Some variables of interest were assessed in order to ensure the safety of volunteers; measurement of alanine aminotransferase (ALT), aspartate aminotransferase (AST), creatinine, alkaline phosphatase, hemoglobin, hematocrit, lymphocytes, platelet count was performed at first week to volunteers entry to the study; i.e., before starting the intervention and at the end of week ten.
Fasting blood samples were taken by venipuncture at baseline, week 5 and week 10. All venipuncture were generally carried out by the same person, at the same location. Subjects were asked to fast for at least eight hours before blood samples were taken. ALT, AST, FA, creatinine, LDL cholesterol and HDL cholesterol were assessed through an enzymatic technique (Biosystem®) United States. LDL-C was also calculated by Friedewald’s equation. Total cholesterol and triglycerides were assessed through a colorimetric technique (Biosystem®).
Sample size calculations were based on the following assumptions. It was assumed that the effect of Benecol® (vs. placebo) on the change in LDL cholesterol is between -8% and -12% and SD of within-subjects changes is 15% during both interventions. A sample size of 38 subjects will have 90% power to detect the 8% difference between Benecol® and placebo treatments statistically significant with a 0.05 two-sided significance level. The differences of 10% and 12% between Benecol® and placebo would require smaller sample sizes, 25 and 17 subjects, respectively.
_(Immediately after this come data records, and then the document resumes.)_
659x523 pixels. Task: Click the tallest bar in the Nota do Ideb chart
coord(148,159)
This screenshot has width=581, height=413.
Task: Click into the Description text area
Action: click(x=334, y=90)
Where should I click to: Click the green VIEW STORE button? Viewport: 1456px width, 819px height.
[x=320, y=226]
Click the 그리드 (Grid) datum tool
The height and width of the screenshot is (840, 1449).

Baseline characteristics for subjects in the two treatment sequences were compared using Chi-squared test for categorical variables, Mann-Whitney U test for laboratory safety variables and t-test for independent samples for other continuous variables.
Serum total cholesterol and LDL-cholesterol (both direct measured and calculated by Friedewald equation) were the primary outcome variables. Serum HDL-cholesterol, non-HDL cholesterol, and triglycerides (TG) were the secondary outcome variables. The primary and secondary variables were evaluated after the run-in period (before the first treatment period) referred to as the “first-period baseline” and at the end of each treatment period, referred to as “end of treatment”.
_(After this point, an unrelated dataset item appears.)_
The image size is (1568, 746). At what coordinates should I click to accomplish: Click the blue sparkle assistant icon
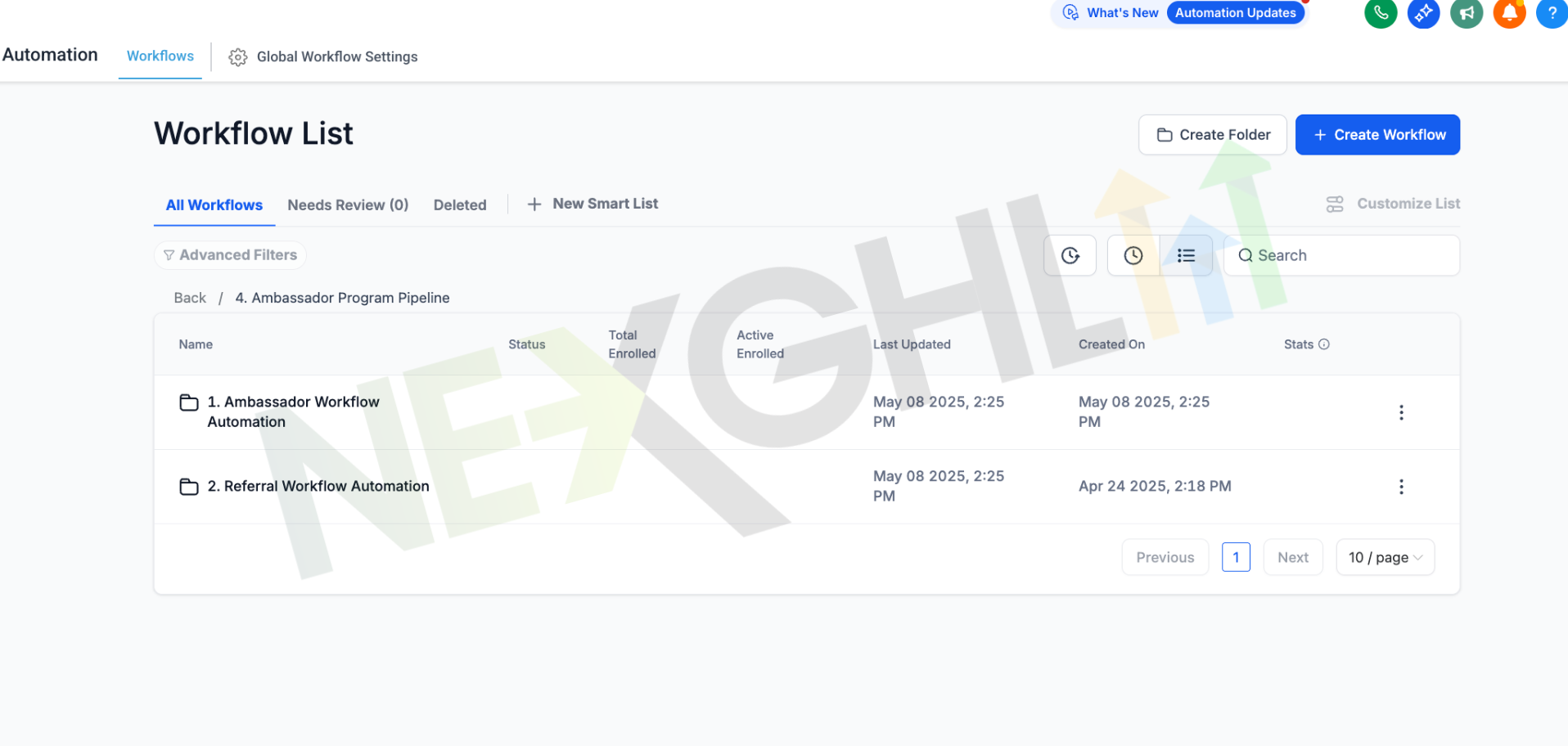(1423, 13)
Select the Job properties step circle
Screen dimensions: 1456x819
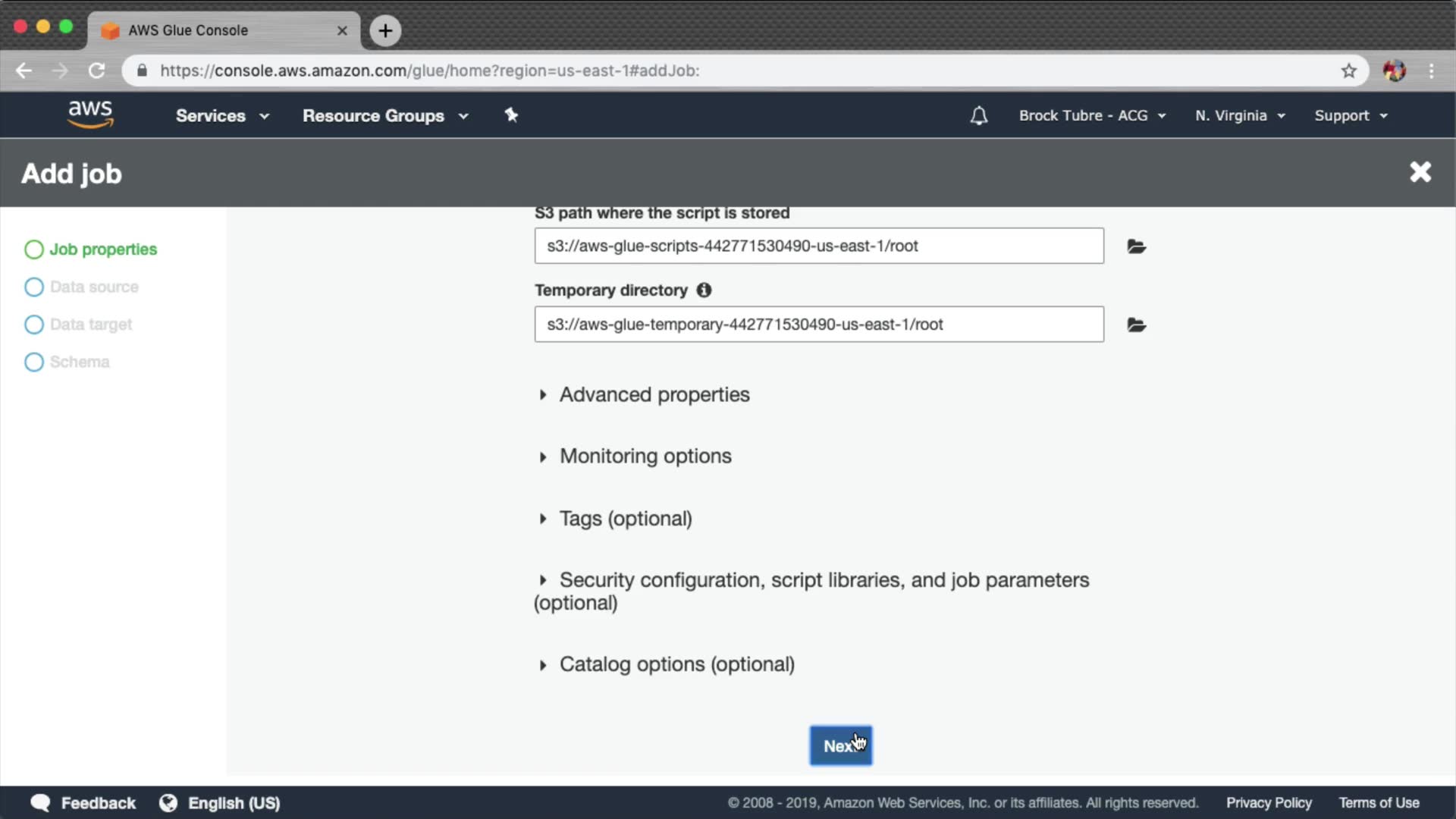click(34, 249)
For all serum lipids both absolute values (mg/dl) at the end of treatments and percentage change (% change) from first-period baseline were analyzed. Repeated measures analysis of variance (ANOVA) for cross-over designs was used to test the effects of treatment, period, and carry-over. Although there were no significant period or carry-over effects for lipid variables expressed as absolute value or percentage change, the order of treatments was included in all models. The results are given as means with 95% confidence intervals. The distribution of serum triglyceride (mg/dl) was skew to the right and the analysis was repeated using the logarithmically transformed values. Statistical analyses were performed according to the intention to treat. All tests were two-sided and a p < 0.05 was considered to indicate a significant difference. Statistical analyses were performed using IBM SPSS Statistics (version 22.0, Armonk, NY: IBM Corp.).